Closed nfrmtkr closed 1 year ago
You have misunderstood the purpose of start_offset, which is to set a starting offset for a search while still allowing access to the earlier part of the subject string. This matters if the pattern starts with a lookbehind, as yours does. There is explicit documentation about this in the pcre2api man page, which includes this: "Setting startoffset differs from passing over a shortened string and setting PCRE2_NOTBOL in the case of a pattern that begins with any kind of lookbehind." Following this sentence there is an example that demonstrates in more detail, in particular it discusses the case where the pattern matches an empty string, as yours does. There is also discussion of this in the pcre2test man page under "Finding all matches in a string" and there is even some sample code in src/pcre2demo.c (or the pcre2demo man page).
Thank you for the clarification. We'll study the sources you've mentioned.
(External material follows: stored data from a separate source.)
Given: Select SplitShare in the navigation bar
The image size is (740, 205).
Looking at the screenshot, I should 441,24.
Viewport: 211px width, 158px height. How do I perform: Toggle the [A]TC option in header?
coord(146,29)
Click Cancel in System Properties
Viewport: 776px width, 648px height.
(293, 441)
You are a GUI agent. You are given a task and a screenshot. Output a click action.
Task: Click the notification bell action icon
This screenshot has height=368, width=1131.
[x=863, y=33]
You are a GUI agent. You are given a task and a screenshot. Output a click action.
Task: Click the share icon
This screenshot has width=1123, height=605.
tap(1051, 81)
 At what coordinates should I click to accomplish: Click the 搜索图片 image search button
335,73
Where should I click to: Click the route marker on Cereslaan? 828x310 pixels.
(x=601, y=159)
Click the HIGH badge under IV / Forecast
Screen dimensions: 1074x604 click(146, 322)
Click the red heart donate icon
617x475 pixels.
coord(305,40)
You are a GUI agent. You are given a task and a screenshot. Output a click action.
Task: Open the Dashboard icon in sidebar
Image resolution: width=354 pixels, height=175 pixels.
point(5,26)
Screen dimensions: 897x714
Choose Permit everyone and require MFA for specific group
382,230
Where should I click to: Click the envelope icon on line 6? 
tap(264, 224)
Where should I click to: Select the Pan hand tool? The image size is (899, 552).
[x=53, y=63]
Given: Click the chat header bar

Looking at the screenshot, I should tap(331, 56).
With pcre2-10.42 and pcre-8.43 (pcre_exec) we use following regex
(?<="tangany-client-id": ").*(?=")
on following string
`"tangany-client-id": "" "tangany-client-secret": "" "tangany-subscription": "" "tangany-client-id": "" "tangany-client-secret": "" "tangany-subscription": ""'
On first call to pcre2_match wie use start_offset = 0. On second call we set start_offset to 22 which is the start and end pos of the first match. This second call and all subsequent calls return 22 as start and end pos and we get stuck in a loop. I expect to get the second hit in line 4 because with start_offset I've skipped the first hit. If I use 23 then I get the second hit. It's may related to the fact that start and end position of the match is the same. THe pcre2_compile and pcre2_match function is called with flag=0.
I've solved this by using start_offset=0 always and "move" the position in the source string.
I think this is a bug in pcre2 and the same behavior I get with pcre1.